Problem 1
In the forum posts about quitting smoking, which strength of nicotine patch does the thread starter use?
Problem 2
Extend the forum posts about quitting smoking, picking up after their last sentence.

Extracted text
[Start of Attachment]

You can even win $1000 for quitting (other than your health and better quality of life that is )

More useful links can be found here:
post #27 of 52
Thread Starter 
Thanks, Anne! And Barb - you got it. I had another puff today.... ....so I guess I'm 99.8% smoke free today. Hubby has to quit by cutting down - and we got stuck on a long car ride together. So I had a puff. But I'm O.K. with that - I'm still not submitting to the "habit" of smoking - just the nicotine addiction. (Although I AM on the patch! It's just the 21mg ones really bother my skin, so I use the 14mg patch). ...and it was, really, just one puff.

Barb - how often did you smoke? It didn't sound like it was regular...

post #28 of 52
Thread Starter 
Barb, I need you! I hate to disappoint you (and me and everyone else), but I have bad news. I fell off the wagon. Or however you say it.

Yesterday morning we had to head into NYC, which means up at 3:30am. But this morning things were rushed - we forgot about the extra time we'd need because of Munchie and various things. We didn't eat breakfast home (also bad) and rushed out the door.... I forgot to put on a patch and had none with me. I guess I had no resolve - and smoked with Gary in the car on the way in (generally about a 2 1/2 hour drive).

We had to drop off some info downtown before a 9:00 meeting - but two hours isn't enough time to be worth heading up to the office (which we're trying to avoid anyway - they want us to sign papers we don't want to sign), so we sat in a restaurant and ate not healthy food. I had a cappuccino (I stopped drinking coffee - several years ago?) - and a cigarette. It's like I just walked into all my bad habits from years ago. I probably had close to 10 more during the day.

I woke up this morning and felt like I was DYING. At least I have the patch back on today and haven't even had a puff - but WOW was that a bad one!

Send me bonks! It's just so weird - I feel like I must have a mind made of putty or something. I fight in my mind - I don't want a cig, I don't want a cig - but just thinking about it makes me want one! So I ask for one, and Gary says - you DON'T want one. You've been doing so good.... and I say - believe me, I want one. And I light it - knowing I shouldn't do it - knowing it's going to make me sick - knowing I'm going to "pay" for it - and it tastes like sh*& - but it feels like heaven! It's a terrible drug, and I make myself sick for being so weak. It makes me feel like a turtle that wants to crawl up in my shell and not come out. It's shameful - and it's worse even having to tell you about it.

[End of Attachment]

Saved entries

[Start of Attachment]

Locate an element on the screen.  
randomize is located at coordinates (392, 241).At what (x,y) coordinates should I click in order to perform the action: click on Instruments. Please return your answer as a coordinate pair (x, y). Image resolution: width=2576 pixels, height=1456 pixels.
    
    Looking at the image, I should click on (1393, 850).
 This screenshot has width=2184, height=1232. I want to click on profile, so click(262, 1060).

[End of Attachment]

Exercise output 1
The 14mg patch.

Exercise output 2
post #29 of 52
you're fired! ok, you fell off the wagon, get back on and for goodness sake quit smoking! Tell Gary you'd apprecite it if he didn't smoke in the car with you, or around you for that matter.
I started to smoke when I was 14(ok revealing my age now), that was almost 20 years ago. I smoked all the time, I got it down to a half a pack towards the end, but I just couldn't bring myself to let go f the only thing I had left in my life that I could count on.
I'd been through a divorce, bankruptcy, miscarriage, and another guy who was emotionally abusive.(after the hubby that was physically abusive) so it was my crutch. the thing I could count on to be there (so to speak) everyday. but then I got my act together and found a good man(who has faults but then again what man doesn't? LOL!) and quit for him, ok mostly quit, but I haven't had one since the very beginning on November I think? but trust me it's taking it's toll and I can feel the cravings constantly. I've taken to chewing lots of gum again. mostly something I can blow bubbles with and that helps. I alsway have at least two or three different kinds of gum in my car and purse. I also have some in each coat both pockets. I think I've traded one addiction for another. but this one wont' kill me unless I swallow it and choke. why don't you try that? My s/o thinks I am a gum head cause I get into the car, start it and open a stick of gum, it's taken the place of the cigarette, ya know what I mean?
well now that I've bored you to tears, I'll give you one more "quit or I'll find you and kick your butt!" and leave you alone about it.
post #30 of 52
Thread Starter 
THANK YOU. And I'm 40 in Feb. I started smoking at 14 too.

I've been good today, and Gary's not smoking around me any more.